YOUR INSTRUCTIONS.
Reproduce every line of the data below verbatim, leaving out the pictures.

Records
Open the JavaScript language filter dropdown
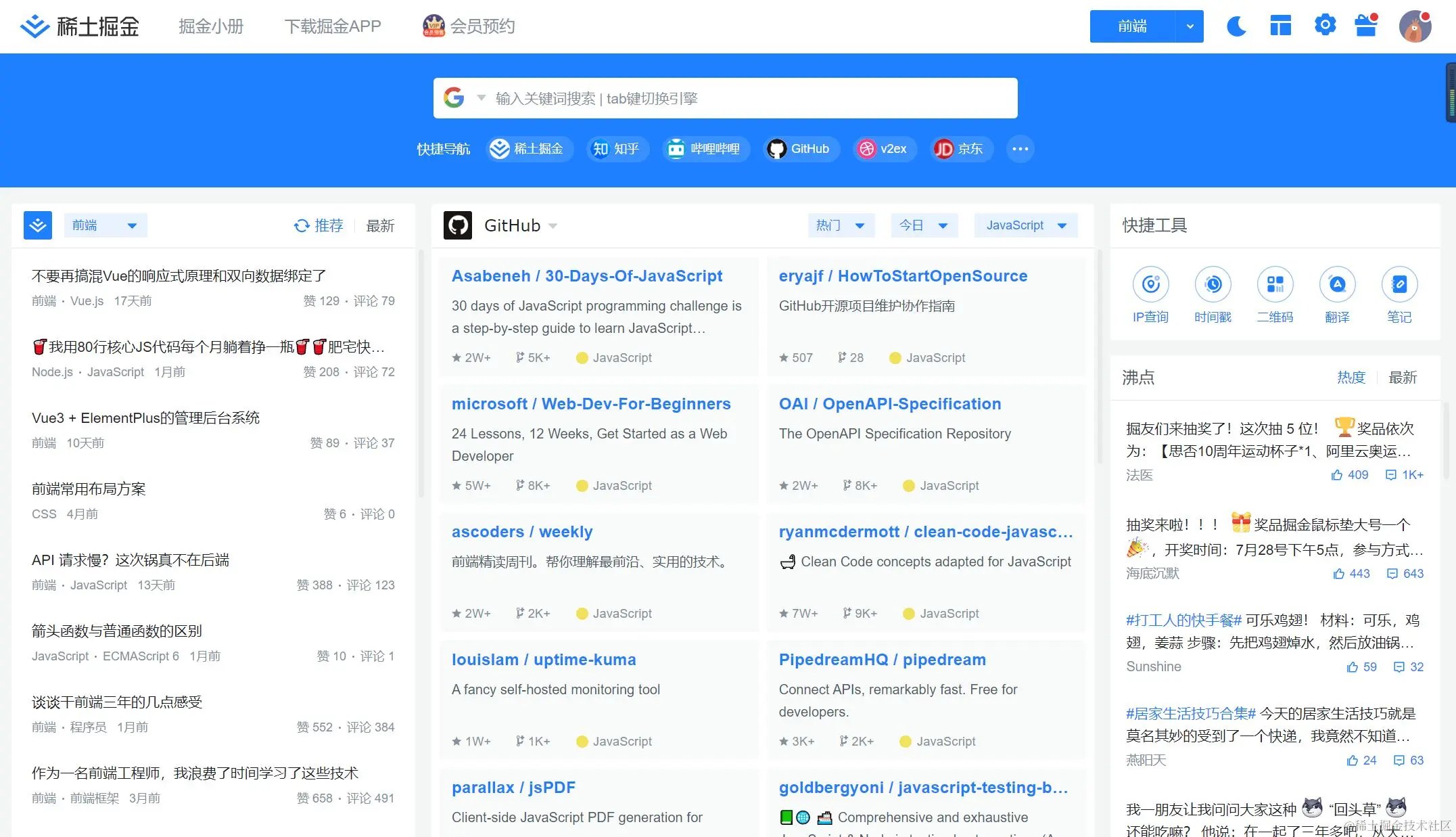 pos(1025,225)
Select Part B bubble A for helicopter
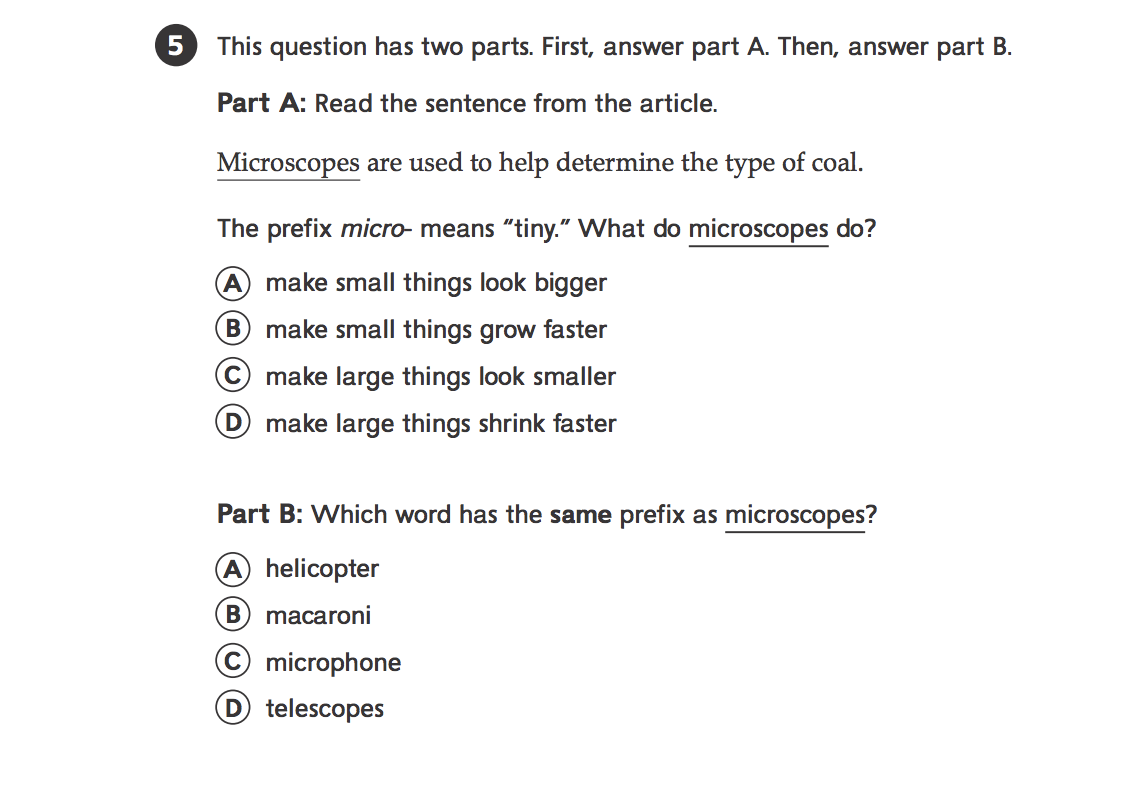Screen dimensions: 1132x802 tap(232, 569)
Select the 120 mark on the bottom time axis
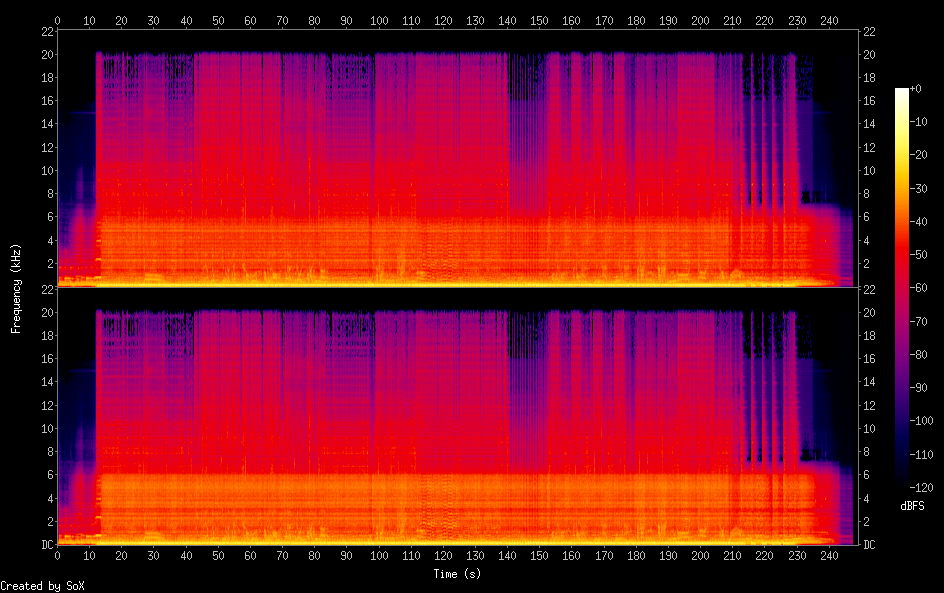944x593 pixels. click(x=442, y=556)
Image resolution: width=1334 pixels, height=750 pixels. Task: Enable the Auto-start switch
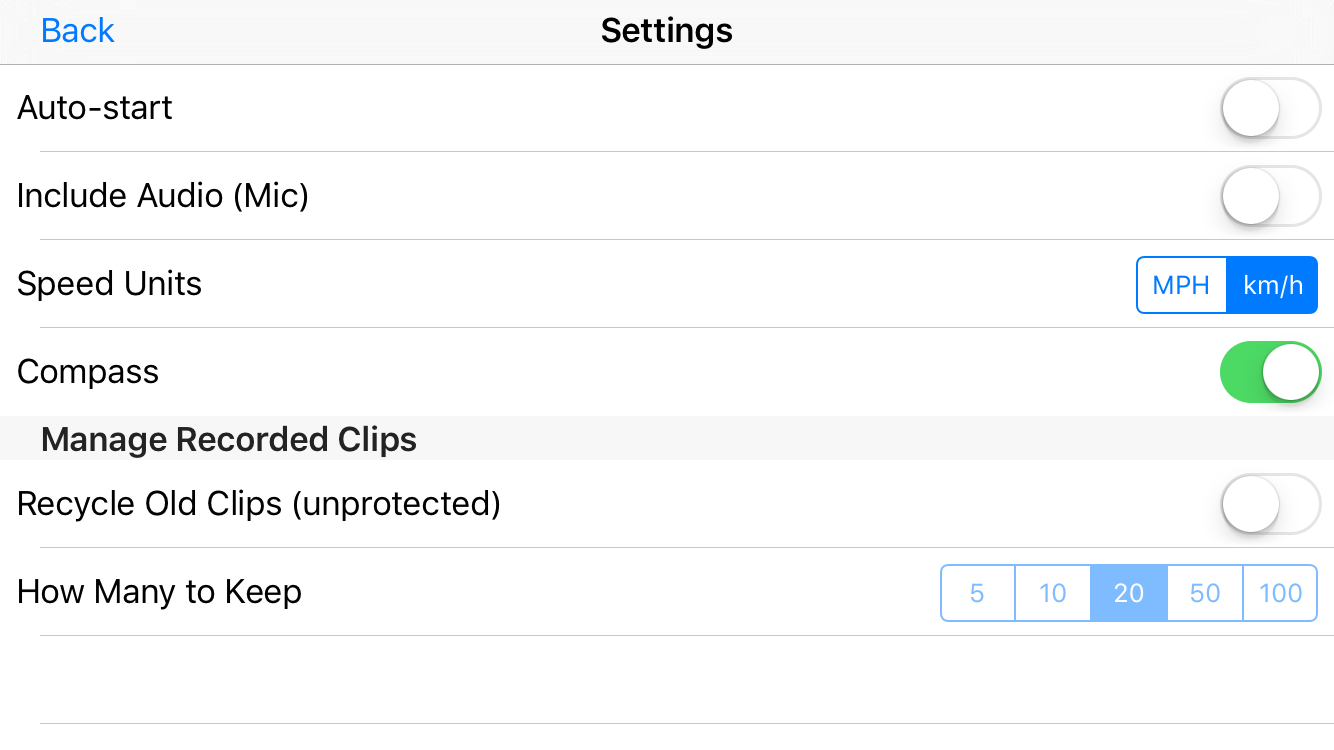tap(1270, 108)
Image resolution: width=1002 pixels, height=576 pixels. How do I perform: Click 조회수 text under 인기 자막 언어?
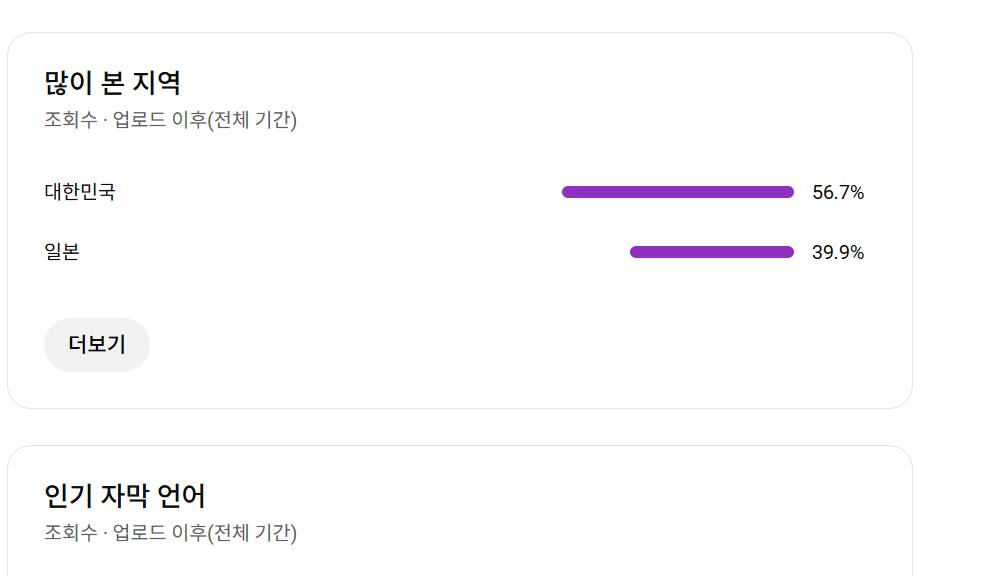pos(70,533)
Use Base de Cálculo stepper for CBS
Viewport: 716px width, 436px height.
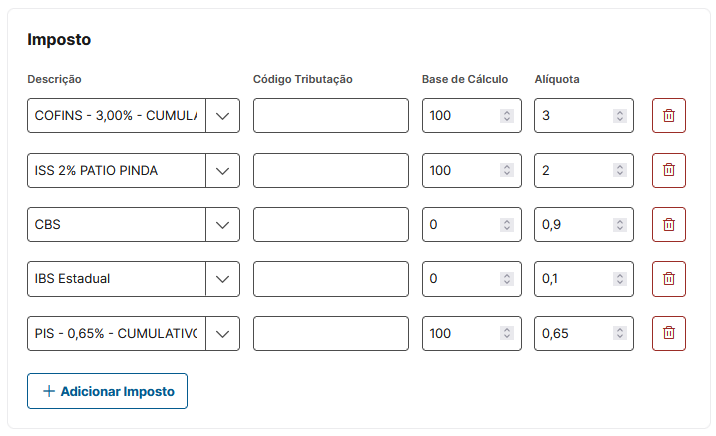pyautogui.click(x=507, y=225)
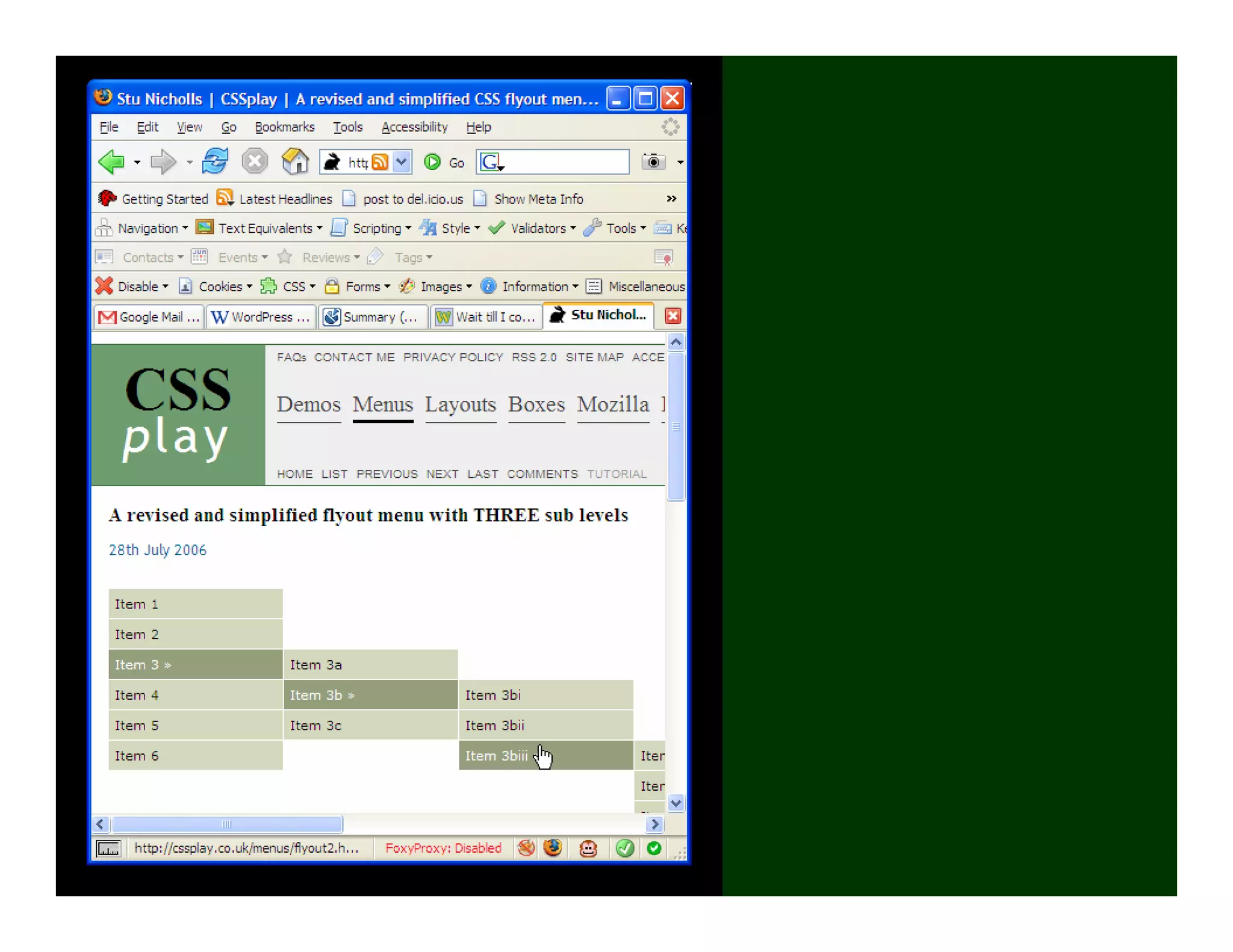Switch to the Google Mail tab
1233x952 pixels.
click(149, 317)
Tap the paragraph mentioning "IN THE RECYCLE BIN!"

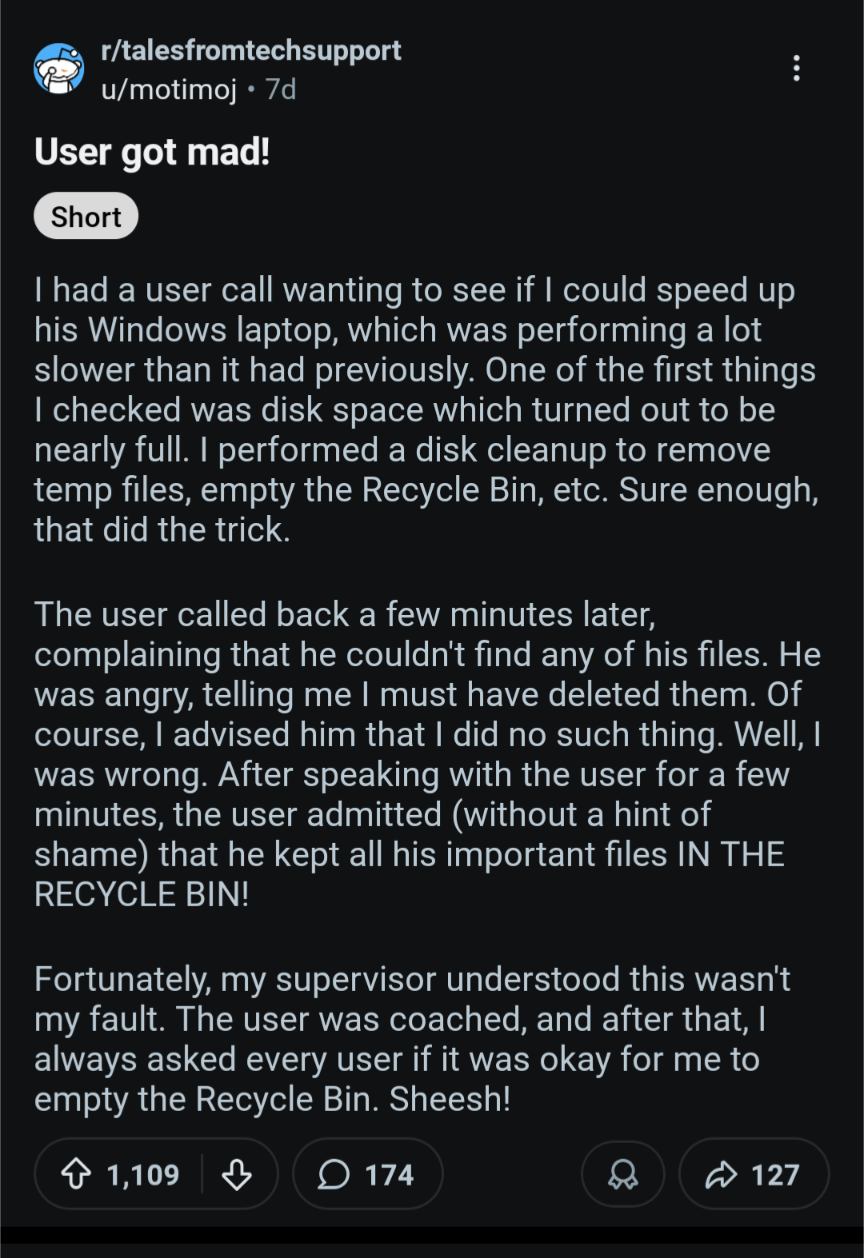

TASK RESULT.
Open the JavaScript language filter dropdown
 pos(1025,225)
Select Part B bubble A for helicopter
Screen dimensions: 1132x802 tap(232, 569)
Select the 120 mark on the bottom time axis
944x593 pixels. click(x=442, y=556)
Image resolution: width=1334 pixels, height=750 pixels. Task: Enable the Auto-start switch
tap(1270, 108)
Image resolution: width=1002 pixels, height=576 pixels. How do I perform: Click 조회수 text under 인기 자막 언어?
pos(70,533)
Use Base de Cálculo stepper for CBS
Viewport: 716px width, 436px height.
pyautogui.click(x=507, y=225)
Switch to the Google Mail tab
1233x952 pixels.
click(149, 317)
Tap the paragraph mentioning "IN THE RECYCLE BIN!"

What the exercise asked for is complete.